Нетрудно было догадаться, что петербургского фельетониста (им был, как потом выяснилось, В. Р. Зотов) и издателя газеты - Краевского раздражает начавшееся сотрудничество Островского в "Современнике". Да и в Москве у него хватало недоброжелателей, разжигавших скандал.

"В эту неделю, - записывает Островский в дневнике 4 июля, переехав из Твери в Калязин, - я проживал самые мучительные дни и теперь еще не совершенно оправился. Только было я принялся за дело и набросал сцену для комедии, как получил от Григорьева письмо с приложением N "Полицейских ведомостей", исполненного гнусных клевет и ругательств против меня. Мне так сделалось грустно! Личность литератора, исполненного горячей любви к России, честно служащего литературе, ничем у нас не обеспечена. И притом же я удален от всех своих близких, мне не с кем посоветоваться, не с кем поделиться своим горем".

Хладнокровие оставило Островского. Он не может ни сочинять, ни спокойно продолжать экспедицию, пока не ответит "литературным башибузукам". Газетная травля, подозревает он, не случайно развязана тогда, когда, "странствуя по рекам и озерам", он находился вдали не только от обеих столиц, но и от губернских городов и не мог сразу же пресечь ложь.

Островский не находит слов для возмущения: "Каково это? На живого, как на мертвого". Ему даже приходит сгоряча мысль - привлечь к суду своих обидчиков. С неостывшим гневом и желчью сочиняет он "Литературное объяснение" для "Московских ведомостей", где рассказывает всю историю своих отношений с Горевым. Пишет он и в редакцию "Современника".

"Узнавши меня лично и признав своим сотрудником, - обращается он к Некрасову, - Вы должны за меня заступиться" 3. - "Вы правы: гнусность клевет шагнула слишком далеко", - соглашается Некрасов 4.

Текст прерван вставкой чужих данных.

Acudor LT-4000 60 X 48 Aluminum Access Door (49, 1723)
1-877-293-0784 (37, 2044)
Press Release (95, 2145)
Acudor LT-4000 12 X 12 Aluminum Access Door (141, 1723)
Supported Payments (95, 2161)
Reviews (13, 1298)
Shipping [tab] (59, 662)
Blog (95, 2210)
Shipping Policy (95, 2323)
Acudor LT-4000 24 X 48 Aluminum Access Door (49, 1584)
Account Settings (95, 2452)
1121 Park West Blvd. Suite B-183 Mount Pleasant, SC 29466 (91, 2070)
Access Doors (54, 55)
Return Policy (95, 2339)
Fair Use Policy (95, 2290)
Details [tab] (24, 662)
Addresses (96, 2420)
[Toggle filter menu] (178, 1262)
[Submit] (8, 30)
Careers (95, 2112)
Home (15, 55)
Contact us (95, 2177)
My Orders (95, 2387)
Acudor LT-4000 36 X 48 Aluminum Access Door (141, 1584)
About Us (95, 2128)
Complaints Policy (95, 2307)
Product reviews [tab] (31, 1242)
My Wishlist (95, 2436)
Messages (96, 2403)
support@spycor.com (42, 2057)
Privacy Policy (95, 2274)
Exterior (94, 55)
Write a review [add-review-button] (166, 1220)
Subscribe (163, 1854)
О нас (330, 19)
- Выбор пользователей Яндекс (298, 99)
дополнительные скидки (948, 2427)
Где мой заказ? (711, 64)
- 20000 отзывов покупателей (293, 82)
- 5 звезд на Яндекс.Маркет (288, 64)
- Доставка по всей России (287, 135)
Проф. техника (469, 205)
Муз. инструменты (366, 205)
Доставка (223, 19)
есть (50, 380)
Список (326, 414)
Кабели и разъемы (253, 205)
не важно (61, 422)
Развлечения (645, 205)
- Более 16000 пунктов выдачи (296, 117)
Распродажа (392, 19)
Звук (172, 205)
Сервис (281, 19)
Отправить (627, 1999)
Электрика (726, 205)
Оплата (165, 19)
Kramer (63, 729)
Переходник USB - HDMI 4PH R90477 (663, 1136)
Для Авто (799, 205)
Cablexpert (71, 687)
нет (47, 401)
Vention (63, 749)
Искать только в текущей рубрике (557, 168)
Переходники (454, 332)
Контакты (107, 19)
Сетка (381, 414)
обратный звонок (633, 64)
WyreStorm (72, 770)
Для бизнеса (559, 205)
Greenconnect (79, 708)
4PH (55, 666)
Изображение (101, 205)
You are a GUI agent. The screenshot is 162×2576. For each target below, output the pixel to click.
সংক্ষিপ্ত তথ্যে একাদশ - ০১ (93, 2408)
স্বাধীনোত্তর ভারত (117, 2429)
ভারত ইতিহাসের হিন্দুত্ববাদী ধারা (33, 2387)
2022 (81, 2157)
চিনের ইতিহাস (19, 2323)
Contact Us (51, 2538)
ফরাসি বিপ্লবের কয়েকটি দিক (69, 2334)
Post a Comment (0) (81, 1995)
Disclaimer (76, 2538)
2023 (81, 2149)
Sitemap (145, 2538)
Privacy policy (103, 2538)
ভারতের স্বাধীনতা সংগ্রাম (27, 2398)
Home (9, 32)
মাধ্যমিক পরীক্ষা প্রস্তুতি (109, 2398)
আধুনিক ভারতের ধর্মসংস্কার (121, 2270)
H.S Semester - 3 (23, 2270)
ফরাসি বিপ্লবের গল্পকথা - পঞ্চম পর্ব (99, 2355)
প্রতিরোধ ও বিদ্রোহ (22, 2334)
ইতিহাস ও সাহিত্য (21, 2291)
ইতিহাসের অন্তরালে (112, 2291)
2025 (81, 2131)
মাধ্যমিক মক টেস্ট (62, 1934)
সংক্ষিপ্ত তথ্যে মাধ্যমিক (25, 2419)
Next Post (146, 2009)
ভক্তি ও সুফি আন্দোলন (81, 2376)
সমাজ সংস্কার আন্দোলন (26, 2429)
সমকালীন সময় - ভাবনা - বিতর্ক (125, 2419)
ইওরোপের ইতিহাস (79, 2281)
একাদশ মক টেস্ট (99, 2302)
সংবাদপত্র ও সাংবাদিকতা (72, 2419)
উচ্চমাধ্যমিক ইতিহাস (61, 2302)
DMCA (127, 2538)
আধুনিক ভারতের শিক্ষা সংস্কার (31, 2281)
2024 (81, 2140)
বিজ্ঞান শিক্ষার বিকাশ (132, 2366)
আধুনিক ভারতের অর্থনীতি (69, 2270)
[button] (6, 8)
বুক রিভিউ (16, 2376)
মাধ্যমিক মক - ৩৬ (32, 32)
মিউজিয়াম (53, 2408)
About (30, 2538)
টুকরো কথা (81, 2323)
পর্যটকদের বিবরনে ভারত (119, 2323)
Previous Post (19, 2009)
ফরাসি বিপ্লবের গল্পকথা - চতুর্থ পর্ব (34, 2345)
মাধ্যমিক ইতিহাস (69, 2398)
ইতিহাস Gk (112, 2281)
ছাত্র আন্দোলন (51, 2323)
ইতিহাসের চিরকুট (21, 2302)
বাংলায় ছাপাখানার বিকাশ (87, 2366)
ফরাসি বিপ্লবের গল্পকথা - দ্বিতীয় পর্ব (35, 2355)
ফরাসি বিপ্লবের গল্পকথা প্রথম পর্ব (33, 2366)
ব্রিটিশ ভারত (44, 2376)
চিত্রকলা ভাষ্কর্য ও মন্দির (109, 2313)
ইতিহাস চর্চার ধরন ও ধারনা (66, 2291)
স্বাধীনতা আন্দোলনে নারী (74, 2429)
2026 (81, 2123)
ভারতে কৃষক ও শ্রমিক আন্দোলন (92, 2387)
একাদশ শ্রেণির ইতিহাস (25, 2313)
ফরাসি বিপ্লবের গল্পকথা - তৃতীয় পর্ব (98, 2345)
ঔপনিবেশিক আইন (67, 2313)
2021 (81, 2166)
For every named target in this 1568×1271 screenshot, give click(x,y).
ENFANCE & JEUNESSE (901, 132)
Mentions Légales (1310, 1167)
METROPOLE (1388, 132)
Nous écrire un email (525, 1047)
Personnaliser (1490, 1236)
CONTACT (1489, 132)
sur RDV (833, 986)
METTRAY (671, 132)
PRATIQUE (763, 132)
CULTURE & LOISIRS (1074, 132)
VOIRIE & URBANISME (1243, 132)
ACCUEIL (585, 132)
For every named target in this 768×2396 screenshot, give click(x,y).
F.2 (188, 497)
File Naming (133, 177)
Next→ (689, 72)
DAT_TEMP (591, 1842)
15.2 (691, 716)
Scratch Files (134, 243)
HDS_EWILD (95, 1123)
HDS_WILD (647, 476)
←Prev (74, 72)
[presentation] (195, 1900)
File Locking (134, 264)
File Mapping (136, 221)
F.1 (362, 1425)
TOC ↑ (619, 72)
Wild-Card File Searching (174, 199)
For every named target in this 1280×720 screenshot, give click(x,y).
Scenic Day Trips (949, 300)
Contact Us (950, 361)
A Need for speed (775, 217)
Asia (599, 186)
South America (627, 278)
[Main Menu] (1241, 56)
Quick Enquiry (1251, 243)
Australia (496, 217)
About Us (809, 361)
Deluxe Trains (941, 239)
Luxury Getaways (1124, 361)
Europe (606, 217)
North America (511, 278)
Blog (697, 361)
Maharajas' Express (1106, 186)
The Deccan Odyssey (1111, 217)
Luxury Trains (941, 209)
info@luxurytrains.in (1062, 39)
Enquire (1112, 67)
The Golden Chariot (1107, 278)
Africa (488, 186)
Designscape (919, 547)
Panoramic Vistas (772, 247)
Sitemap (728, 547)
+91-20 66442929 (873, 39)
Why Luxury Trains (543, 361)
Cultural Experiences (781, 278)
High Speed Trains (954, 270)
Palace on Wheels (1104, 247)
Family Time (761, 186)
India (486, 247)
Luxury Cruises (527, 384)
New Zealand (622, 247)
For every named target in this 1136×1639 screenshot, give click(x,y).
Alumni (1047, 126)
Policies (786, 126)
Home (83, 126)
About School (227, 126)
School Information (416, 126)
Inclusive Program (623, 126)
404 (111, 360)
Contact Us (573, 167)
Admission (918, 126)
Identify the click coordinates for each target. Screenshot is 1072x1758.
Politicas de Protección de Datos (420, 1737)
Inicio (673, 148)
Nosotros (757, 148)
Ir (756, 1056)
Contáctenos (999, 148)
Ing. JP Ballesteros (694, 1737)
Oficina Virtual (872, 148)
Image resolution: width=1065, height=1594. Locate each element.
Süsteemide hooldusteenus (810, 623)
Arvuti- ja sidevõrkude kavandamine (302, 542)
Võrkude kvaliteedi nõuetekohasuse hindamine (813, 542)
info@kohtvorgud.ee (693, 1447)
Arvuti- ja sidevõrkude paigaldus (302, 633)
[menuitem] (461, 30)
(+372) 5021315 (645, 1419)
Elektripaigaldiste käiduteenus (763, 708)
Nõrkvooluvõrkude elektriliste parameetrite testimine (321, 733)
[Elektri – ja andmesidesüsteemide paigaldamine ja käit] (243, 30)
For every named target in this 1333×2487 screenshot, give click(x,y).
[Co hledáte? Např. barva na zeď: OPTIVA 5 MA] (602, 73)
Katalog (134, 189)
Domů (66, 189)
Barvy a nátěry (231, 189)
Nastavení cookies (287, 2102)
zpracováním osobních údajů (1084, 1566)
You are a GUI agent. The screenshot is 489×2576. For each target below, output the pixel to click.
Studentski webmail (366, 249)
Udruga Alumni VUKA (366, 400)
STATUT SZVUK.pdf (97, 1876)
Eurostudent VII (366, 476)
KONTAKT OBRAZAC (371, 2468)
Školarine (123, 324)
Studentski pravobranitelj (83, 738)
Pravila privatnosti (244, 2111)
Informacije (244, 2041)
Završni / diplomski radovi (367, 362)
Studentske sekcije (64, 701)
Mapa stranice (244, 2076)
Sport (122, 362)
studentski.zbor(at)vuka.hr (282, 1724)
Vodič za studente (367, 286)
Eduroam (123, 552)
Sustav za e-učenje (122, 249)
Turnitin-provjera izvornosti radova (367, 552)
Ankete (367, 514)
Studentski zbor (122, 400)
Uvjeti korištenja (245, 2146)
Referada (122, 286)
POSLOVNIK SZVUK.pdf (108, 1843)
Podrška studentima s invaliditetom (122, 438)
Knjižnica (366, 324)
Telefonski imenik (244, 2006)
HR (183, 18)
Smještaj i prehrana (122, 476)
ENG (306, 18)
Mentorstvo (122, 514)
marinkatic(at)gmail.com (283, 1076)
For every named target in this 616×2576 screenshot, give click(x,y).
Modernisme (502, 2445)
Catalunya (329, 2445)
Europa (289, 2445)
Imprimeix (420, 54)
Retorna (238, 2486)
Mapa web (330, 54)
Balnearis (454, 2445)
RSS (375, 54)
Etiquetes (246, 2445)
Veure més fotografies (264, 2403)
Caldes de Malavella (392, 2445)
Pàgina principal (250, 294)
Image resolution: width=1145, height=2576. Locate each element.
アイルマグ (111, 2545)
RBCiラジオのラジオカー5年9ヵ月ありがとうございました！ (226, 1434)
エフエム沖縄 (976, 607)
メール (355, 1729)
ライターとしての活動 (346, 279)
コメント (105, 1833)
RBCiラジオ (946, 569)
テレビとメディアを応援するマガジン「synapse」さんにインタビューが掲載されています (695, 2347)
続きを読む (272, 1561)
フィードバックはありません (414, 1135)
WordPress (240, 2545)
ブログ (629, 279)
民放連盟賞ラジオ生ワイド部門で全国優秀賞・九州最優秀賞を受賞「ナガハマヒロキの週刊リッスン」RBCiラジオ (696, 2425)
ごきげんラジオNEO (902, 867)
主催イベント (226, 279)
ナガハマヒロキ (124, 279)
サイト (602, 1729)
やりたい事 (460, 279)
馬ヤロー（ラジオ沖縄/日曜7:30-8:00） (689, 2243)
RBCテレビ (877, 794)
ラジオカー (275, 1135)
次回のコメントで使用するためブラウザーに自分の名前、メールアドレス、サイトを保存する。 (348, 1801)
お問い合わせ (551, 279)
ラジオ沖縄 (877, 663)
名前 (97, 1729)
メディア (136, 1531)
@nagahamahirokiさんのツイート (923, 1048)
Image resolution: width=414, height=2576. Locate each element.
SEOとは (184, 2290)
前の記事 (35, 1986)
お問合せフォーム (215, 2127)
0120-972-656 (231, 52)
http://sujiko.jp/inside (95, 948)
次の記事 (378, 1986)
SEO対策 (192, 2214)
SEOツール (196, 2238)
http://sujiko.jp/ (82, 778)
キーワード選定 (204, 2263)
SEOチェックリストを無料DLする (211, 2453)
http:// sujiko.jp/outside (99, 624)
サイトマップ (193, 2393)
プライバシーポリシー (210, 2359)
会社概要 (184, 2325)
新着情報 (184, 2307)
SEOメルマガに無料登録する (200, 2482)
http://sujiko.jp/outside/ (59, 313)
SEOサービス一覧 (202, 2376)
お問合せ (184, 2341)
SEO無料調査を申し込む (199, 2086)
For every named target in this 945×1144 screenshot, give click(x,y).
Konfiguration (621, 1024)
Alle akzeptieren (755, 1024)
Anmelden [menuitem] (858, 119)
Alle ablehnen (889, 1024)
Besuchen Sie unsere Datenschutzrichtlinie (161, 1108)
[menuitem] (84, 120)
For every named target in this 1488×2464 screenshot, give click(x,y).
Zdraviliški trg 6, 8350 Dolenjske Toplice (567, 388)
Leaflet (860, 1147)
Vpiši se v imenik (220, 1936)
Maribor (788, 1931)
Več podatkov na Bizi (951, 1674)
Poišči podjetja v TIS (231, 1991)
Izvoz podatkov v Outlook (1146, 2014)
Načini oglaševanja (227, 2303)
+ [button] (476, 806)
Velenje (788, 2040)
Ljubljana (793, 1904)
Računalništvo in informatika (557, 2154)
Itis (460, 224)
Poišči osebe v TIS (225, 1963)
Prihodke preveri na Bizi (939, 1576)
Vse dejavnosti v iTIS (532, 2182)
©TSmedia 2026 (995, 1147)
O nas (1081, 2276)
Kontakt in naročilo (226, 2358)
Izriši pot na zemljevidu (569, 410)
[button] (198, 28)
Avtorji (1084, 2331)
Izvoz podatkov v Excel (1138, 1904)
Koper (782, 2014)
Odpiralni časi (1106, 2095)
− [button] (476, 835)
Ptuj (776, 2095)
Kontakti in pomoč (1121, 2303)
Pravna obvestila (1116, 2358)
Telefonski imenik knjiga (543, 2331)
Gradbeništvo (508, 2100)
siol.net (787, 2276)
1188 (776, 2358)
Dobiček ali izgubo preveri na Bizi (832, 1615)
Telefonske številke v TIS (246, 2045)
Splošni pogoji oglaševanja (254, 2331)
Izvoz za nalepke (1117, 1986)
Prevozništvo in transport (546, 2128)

Новая вспышка клеветы была тем ужаснее для Островского, что марала его имя перед петербургским кругом недавних его друзей и знакомых, подрезала ему крылья как раз тогда, когда в голове его теснились свежие замыслы, и, казалось, малое напряжение сил - и все увидят, на что он еще способен, какие замечательные вещи выйдут из-под его пера... А тут опять его спихивали на дно какой-то грязной ямы, и это отнимало всякую бодрость, и веру в себя, и охоту писать.

Надо же такую неудачу в разгар его важной и счастливой поездки! "Я ужасно расстроен этими гадостями, - жаловался он в письме к Аполлону Григорьеву 5, - а более рассержен на то, что прервали мои занятия" {Текст письма дошел до нас не полностью. (Фрагмент впервые опубликован в первом издании этой книги.)